GIVEN ENTRIES:

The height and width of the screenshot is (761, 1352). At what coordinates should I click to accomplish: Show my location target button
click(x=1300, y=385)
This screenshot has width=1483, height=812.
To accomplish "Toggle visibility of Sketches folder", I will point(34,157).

==

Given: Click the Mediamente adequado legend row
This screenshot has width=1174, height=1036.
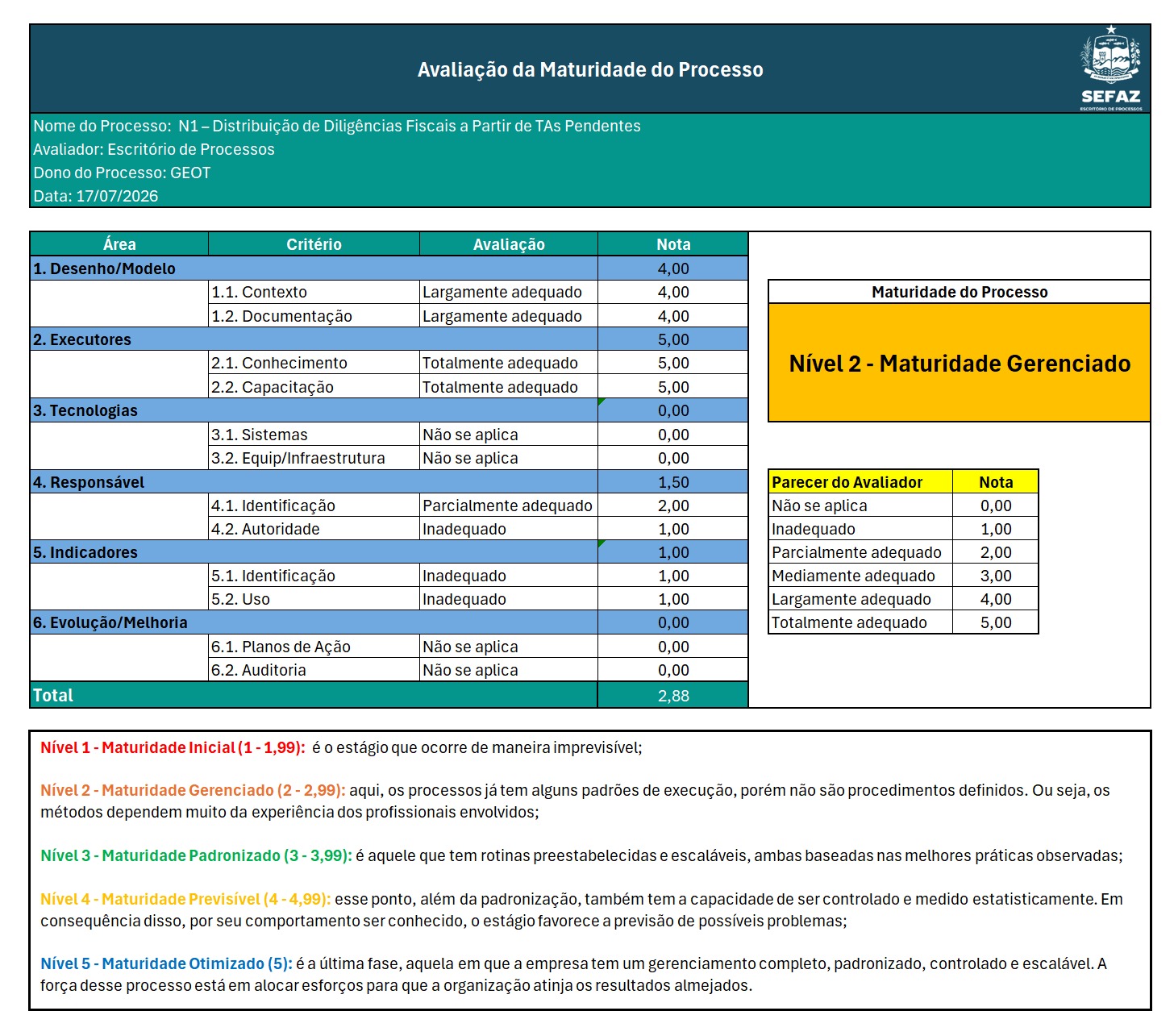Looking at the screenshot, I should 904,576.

--

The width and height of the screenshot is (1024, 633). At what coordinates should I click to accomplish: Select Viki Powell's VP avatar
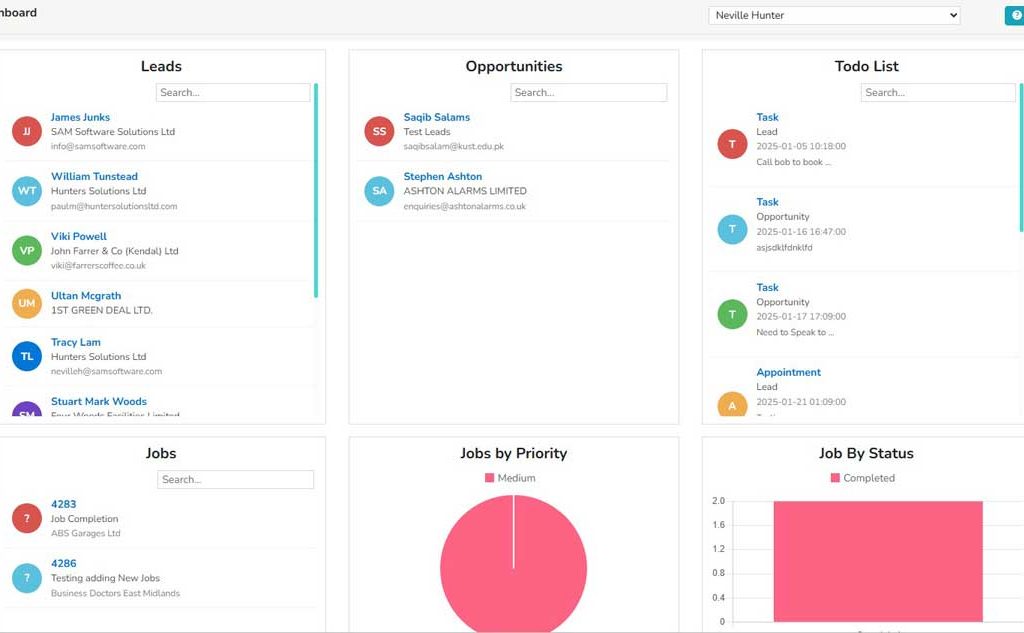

EXERCISE: Out of the data above, give again only the lines starting at the one holding "The height and" and ending at the one holding "This screenshot has width=1483, height=812.", unchanged.

ANSWER BOX:
The height and width of the screenshot is (761, 1352). At what coordinates should I click to accomplish: Show my location target button
click(x=1300, y=385)
This screenshot has width=1483, height=812.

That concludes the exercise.